This is less a criticism than an observation. The film is fine fun the way Lerner constructed it, as a basically comic critique of the two historical forces that can be said to have battled over the aforementioned preconditions, the more material of which was just then disappearing from the face of the earth as our industrialized standard of living stopped rising. If you miss it, Columbia/Legacy's two-CD soundtrack provides an excellent taste of how stupid the festival's "absolutely mind-boggling list of superstar artists!" could be. Three weeks from death, Jimi Hendrix introduces a famously lackluster set by reporting that he just woke up. Joni Mitchell demonstrates her cultural superiority by holding forth about Hopis and tourists. Kris Kristofferson announces, "We're gonna do two more in spite of anything except rifle fire," then skulks off after one. Emerson, Lake & Palmer are ELP and vice versa. And the inimitable Joan Baez explains how the radicals' demand for free admission responds to "an evil stinking rotten world," only: "I am not going to be forced into giving a free concert because they insist on me giving a free concert. That doesn't make sense either."

The soundtrack also makes clear that the artists have nothing on the Brit bikers, French anarchists, and American world travelers of Desolation Row, as the ultimately victorious nonpaying encampment outside the festival's galvanized-steel fence was officially dubbed, much less the three promoters, who say such things as, "We put this festival on, you bastards, with a lot of love, and if you want to break our walls down and you want to destroy it, well, you go to hell," and, even better, "We have a fire on stage. If there's any firemen anywhere who can help us put the fire out as soon as possible . . . " But both sides should really be seen as well as heard--the wild-eyed rads so self-whatever they can conceive no reality beyond their proximity to the stage, the foppish promoters striving wanly to convince the audience, the camera, and themselves that all they want is to do a little good in the world.

- Provided material:
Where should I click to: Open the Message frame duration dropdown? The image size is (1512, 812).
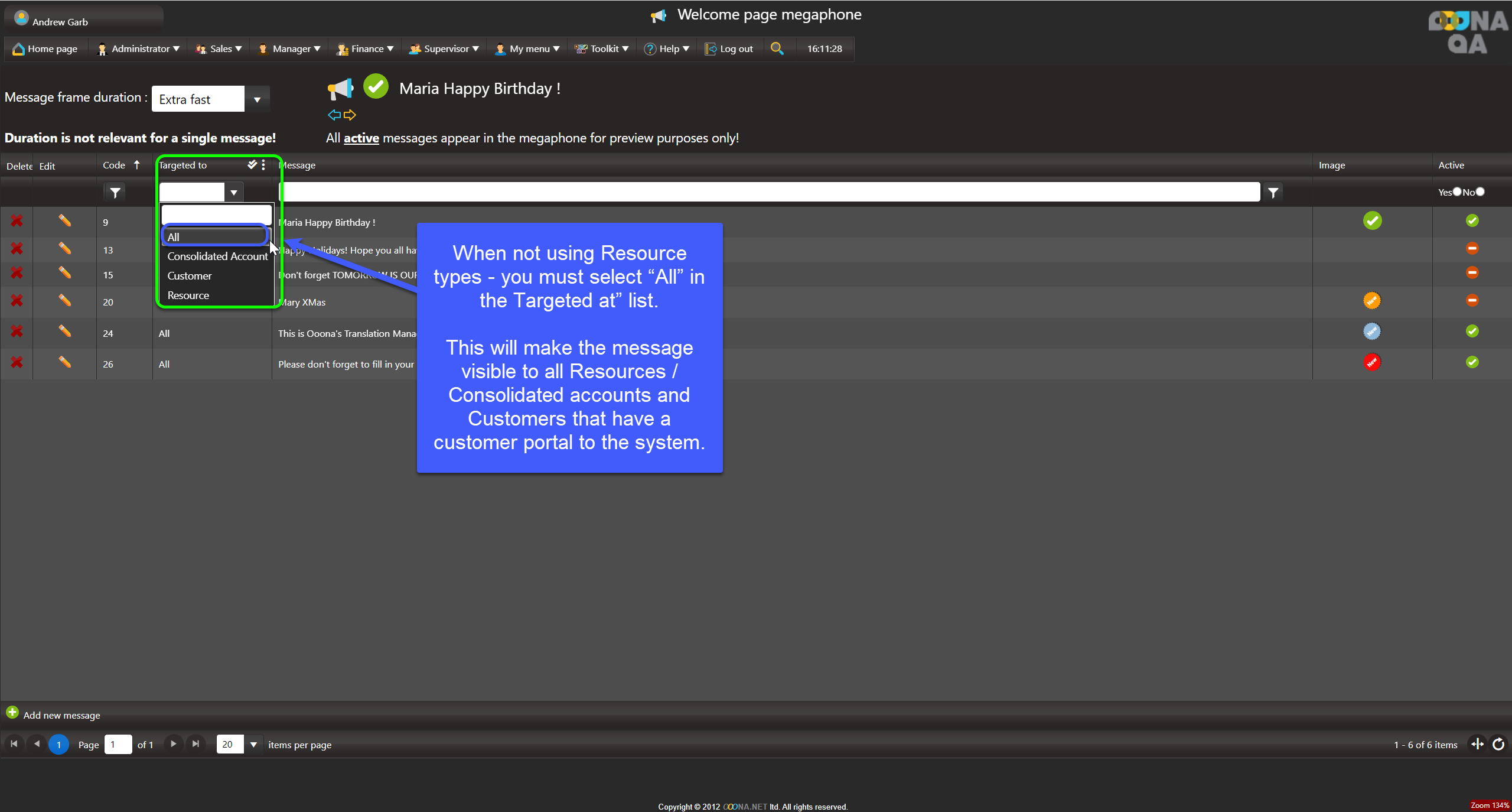pyautogui.click(x=257, y=99)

- To do:
Ignoring the listing, copy out the entire festival film and soundtrack review above, word for word.

- Output:
This is less a criticism than an observation. The film is fine fun the way Lerner constructed it, as a basically comic critique of the two historical forces that can be said to have battled over the aforementioned preconditions, the more material of which was just then disappearing from the face of the earth as our industrialized standard of living stopped rising. If you miss it, Columbia/Legacy's two-CD soundtrack provides an excellent taste of how stupid the festival's "absolutely mind-boggling list of superstar artists!" could be. Three weeks from death, Jimi Hendrix introduces a famously lackluster set by reporting that he just woke up. Joni Mitchell demonstrates her cultural superiority by holding forth about Hopis and tourists. Kris Kristofferson announces, "We're gonna do two more in spite of anything except rifle fire," then skulks off after one. Emerson, Lake & Palmer are ELP and vice versa. And the inimitable Joan Baez explains how the radicals' demand for free admission responds to "an evil stinking rotten world," only: "I am not going to be forced into giving a free concert because they insist on me giving a free concert. That doesn't make sense either."

The soundtrack also makes clear that the artists have nothing on the Brit bikers, French anarchists, and American world travelers of Desolation Row, as the ultimately victorious nonpaying encampment outside the festival's galvanized-steel fence was officially dubbed, much less the three promoters, who say such things as, "We put this festival on, you bastards, with a lot of love, and if you want to break our walls down and you want to destroy it, well, you go to hell," and, even better, "We have a fire on stage. If there's any firemen anywhere who can help us put the fire out as soon as possible . . . " But both sides should really be seen as well as heard--the wild-eyed rads so self-whatever they can conceive no reality beyond their proximity to the stage, the foppish promoters striving wanly to convince the audience, the camera, and themselves that all they want is to do a little good in the world.